== Task statement ==
Present the items from the line with "Where should I click to: Open the Google" up to and including the line with "coord(125,159)" as a two-column CSV with columns named instruction and location, one row per item, giving each item's text and its answer in a single quoted field with line breaks replaced by spaces.

== Items ==
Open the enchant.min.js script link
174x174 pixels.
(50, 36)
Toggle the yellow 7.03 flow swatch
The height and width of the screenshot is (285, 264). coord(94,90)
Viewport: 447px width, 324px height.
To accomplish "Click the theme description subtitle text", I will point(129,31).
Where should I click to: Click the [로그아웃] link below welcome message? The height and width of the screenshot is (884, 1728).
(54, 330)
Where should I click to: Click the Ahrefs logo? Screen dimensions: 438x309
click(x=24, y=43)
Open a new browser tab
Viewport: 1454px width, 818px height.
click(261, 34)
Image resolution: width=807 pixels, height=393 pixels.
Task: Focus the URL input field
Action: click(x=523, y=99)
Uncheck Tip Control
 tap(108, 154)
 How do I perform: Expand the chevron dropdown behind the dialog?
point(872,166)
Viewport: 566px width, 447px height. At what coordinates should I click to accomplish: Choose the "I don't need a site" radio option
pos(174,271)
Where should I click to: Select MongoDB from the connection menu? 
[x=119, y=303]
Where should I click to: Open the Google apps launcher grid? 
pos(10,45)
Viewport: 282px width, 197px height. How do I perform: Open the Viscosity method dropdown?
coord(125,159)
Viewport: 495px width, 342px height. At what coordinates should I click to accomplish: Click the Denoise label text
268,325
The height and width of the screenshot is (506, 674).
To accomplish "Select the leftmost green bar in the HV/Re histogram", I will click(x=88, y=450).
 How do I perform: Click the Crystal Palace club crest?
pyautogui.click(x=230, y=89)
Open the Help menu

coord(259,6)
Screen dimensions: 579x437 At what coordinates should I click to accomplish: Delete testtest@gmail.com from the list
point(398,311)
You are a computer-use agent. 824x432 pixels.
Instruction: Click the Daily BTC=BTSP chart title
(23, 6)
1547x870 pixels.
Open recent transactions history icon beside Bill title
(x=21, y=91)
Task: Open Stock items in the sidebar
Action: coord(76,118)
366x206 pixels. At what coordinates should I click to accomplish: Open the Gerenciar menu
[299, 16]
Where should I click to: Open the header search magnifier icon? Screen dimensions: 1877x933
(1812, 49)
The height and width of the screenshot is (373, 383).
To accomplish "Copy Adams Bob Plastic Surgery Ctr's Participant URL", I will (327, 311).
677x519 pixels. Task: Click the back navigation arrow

== Task response ==
instruction,location
"Where should I click to: Open the Google apps launcher grid?","pos(10,45)"
"Viewport: 282px width, 197px height. How do I perform: Open the Viscosity method dropdown?","coord(125,159)"